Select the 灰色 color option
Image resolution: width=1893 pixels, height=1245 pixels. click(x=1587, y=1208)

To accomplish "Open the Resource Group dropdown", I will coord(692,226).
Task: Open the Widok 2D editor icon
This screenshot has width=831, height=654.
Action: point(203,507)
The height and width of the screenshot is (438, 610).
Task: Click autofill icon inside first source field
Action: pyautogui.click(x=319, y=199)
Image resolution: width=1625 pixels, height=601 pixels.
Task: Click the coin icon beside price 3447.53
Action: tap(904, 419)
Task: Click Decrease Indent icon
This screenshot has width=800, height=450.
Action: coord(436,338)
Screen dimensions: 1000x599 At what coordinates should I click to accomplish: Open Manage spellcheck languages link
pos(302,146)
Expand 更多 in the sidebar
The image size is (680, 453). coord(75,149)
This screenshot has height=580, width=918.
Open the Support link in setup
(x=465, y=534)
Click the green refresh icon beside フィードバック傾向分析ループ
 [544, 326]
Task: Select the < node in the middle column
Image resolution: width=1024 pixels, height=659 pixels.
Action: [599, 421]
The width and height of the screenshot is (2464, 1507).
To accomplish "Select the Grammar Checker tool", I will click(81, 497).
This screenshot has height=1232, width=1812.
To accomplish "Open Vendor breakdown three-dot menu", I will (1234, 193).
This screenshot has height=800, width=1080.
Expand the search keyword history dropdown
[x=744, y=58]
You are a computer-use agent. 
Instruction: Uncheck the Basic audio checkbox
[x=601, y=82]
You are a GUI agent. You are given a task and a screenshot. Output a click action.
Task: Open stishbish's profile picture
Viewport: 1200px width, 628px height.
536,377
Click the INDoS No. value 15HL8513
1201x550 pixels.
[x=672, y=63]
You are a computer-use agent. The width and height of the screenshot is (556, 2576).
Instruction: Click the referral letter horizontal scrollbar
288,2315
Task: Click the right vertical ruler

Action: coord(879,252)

### GOAL OF THE EXERCISE
Please repeat the lines above, swapping "Instruction" for "Goal" wherever it occurs and leaving everything else unchanged.

### RESULT OF THIS EXERCISE
Select the 灰色 color option
Image resolution: width=1893 pixels, height=1245 pixels. click(x=1587, y=1208)

To accomplish "Open the Resource Group dropdown", I will coord(692,226).
Task: Open the Widok 2D editor icon
This screenshot has width=831, height=654.
Action: point(203,507)
The height and width of the screenshot is (438, 610).
Task: Click autofill icon inside first source field
Action: pyautogui.click(x=319, y=199)
Image resolution: width=1625 pixels, height=601 pixels.
Task: Click the coin icon beside price 3447.53
Action: tap(904, 419)
Task: Click Decrease Indent icon
This screenshot has width=800, height=450.
Action: coord(436,338)
Screen dimensions: 1000x599 At what coordinates should I click to accomplish: Open Manage spellcheck languages link
pos(302,146)
Expand 更多 in the sidebar
The image size is (680, 453). coord(75,149)
This screenshot has height=580, width=918.
Open the Support link in setup
(x=465, y=534)
Click the green refresh icon beside フィードバック傾向分析ループ
 [544, 326]
Task: Select the < node in the middle column
Image resolution: width=1024 pixels, height=659 pixels.
Action: [599, 421]
The width and height of the screenshot is (2464, 1507).
To accomplish "Select the Grammar Checker tool", I will click(81, 497).
This screenshot has height=1232, width=1812.
To accomplish "Open Vendor breakdown three-dot menu", I will (1234, 193).
This screenshot has height=800, width=1080.
Expand the search keyword history dropdown
[x=744, y=58]
You are a computer-use agent. 
Goal: Uncheck the Basic audio checkbox
[x=601, y=82]
You are a GUI agent. You are given a task and a screenshot. Output a click action.
Task: Open stishbish's profile picture
Viewport: 1200px width, 628px height.
536,377
Click the INDoS No. value 15HL8513
1201x550 pixels.
[x=672, y=63]
You are a computer-use agent. The width and height of the screenshot is (556, 2576).
Goal: Click the referral letter horizontal scrollbar
288,2315
Task: Click the right vertical ruler

Action: coord(879,252)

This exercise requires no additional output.